Task prompt: What is the number of lines below that hold "гриля"? Answer with that number only.

Available records:

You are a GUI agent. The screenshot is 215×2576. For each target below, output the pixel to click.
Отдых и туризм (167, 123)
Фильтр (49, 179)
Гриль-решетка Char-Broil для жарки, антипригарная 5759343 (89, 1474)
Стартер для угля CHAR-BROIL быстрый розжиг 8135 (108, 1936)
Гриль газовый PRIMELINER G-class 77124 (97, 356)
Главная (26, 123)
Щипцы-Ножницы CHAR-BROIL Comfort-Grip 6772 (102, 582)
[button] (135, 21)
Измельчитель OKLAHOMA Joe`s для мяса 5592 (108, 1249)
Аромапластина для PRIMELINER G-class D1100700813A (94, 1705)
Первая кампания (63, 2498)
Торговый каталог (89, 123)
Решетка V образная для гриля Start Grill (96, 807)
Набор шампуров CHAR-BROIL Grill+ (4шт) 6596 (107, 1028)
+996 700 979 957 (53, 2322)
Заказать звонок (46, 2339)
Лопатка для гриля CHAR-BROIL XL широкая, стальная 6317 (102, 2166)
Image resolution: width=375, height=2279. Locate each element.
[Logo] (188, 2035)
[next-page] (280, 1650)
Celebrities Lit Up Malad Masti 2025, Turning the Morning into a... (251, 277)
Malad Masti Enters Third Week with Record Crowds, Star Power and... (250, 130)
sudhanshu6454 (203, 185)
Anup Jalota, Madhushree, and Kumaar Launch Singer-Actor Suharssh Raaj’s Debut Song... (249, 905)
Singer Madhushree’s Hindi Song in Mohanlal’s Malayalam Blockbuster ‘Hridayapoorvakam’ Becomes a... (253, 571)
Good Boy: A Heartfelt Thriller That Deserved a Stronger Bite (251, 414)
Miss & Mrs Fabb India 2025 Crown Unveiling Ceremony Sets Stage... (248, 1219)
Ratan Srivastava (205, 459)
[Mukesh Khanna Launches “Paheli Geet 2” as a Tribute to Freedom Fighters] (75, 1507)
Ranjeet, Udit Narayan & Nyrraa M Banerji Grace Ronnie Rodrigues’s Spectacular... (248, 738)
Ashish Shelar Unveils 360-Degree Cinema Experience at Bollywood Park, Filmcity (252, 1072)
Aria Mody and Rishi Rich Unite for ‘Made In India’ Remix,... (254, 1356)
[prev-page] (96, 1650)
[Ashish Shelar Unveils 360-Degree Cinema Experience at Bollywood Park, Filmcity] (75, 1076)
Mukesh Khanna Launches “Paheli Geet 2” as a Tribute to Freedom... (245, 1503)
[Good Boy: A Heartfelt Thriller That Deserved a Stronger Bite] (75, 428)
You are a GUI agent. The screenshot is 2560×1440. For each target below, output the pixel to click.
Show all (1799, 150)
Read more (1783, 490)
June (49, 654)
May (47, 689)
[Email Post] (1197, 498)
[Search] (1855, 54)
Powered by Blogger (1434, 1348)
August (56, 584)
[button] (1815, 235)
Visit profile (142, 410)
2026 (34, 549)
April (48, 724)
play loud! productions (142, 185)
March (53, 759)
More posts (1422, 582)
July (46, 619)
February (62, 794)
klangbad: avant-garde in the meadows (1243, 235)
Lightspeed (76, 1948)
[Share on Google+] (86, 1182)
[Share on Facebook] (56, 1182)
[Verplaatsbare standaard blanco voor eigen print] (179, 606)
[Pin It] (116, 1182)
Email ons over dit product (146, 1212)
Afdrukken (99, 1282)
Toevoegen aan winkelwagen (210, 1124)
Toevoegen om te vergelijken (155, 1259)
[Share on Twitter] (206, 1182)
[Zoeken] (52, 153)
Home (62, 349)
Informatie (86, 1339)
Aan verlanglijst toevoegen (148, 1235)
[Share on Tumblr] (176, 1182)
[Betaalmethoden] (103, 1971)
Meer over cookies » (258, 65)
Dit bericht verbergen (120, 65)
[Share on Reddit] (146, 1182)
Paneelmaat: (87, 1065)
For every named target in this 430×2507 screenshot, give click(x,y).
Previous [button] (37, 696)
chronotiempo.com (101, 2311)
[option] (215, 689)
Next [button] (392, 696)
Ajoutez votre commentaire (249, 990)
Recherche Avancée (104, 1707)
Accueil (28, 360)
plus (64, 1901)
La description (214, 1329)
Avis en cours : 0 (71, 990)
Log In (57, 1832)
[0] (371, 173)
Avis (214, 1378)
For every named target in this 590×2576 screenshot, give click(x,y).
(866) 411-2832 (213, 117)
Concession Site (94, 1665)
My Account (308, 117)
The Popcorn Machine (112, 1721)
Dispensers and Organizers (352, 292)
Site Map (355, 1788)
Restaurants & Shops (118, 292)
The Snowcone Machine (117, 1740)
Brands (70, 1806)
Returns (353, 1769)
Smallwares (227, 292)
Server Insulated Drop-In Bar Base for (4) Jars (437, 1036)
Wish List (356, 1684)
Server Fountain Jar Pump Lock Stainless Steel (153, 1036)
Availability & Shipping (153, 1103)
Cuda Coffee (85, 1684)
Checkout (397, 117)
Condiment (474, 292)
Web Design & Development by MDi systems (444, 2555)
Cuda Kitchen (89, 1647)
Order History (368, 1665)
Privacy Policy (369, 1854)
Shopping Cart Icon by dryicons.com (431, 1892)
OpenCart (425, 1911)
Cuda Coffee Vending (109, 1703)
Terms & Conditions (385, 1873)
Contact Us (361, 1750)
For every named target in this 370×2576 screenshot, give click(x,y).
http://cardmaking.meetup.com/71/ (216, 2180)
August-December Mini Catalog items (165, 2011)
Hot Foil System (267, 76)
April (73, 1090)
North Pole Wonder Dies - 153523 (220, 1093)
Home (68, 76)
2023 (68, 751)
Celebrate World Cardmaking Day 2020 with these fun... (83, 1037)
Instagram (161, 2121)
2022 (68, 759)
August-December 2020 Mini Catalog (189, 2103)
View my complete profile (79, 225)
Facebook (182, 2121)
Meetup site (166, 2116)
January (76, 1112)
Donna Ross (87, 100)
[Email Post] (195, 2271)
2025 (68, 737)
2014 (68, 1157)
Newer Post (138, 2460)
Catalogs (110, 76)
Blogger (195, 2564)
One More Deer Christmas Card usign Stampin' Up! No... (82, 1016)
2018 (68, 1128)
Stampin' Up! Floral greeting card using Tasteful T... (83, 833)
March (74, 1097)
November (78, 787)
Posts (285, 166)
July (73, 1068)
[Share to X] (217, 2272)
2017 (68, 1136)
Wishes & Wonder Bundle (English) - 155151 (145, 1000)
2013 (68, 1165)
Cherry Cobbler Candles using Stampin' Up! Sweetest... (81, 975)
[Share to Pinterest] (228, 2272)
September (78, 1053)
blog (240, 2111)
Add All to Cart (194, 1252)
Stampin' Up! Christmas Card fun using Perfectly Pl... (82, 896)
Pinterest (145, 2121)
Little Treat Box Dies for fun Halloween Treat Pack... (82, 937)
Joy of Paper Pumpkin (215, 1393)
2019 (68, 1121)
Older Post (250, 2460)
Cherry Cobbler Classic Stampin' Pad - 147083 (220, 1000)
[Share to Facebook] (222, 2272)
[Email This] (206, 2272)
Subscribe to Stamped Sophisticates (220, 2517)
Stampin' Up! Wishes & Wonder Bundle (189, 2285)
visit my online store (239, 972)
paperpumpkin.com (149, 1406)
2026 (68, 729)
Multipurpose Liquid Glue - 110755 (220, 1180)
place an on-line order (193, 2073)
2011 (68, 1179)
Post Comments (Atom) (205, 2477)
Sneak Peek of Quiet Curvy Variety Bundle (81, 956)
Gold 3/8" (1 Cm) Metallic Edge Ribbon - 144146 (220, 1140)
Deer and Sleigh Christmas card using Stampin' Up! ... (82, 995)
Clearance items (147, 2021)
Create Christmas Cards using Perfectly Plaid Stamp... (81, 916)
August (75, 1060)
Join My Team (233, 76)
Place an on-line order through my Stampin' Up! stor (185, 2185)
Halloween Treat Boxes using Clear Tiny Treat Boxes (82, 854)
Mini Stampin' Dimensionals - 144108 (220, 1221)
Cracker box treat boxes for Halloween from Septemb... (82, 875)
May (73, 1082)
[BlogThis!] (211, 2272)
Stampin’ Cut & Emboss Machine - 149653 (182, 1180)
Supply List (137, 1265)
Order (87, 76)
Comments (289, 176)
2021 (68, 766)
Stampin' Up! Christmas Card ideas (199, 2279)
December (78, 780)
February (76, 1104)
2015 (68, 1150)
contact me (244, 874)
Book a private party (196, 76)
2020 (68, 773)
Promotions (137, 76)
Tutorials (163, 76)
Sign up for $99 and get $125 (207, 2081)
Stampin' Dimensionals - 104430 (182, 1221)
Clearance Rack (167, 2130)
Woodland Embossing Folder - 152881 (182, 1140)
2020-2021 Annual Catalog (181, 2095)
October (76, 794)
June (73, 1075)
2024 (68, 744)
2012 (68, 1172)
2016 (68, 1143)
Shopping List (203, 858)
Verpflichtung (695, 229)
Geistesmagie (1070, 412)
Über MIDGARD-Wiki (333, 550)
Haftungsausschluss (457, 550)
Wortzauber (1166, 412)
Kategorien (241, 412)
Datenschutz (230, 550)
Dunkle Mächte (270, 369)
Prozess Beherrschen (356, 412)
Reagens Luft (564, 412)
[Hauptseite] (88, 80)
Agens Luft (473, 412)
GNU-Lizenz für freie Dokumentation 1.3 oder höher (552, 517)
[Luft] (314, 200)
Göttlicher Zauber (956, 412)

Response: 2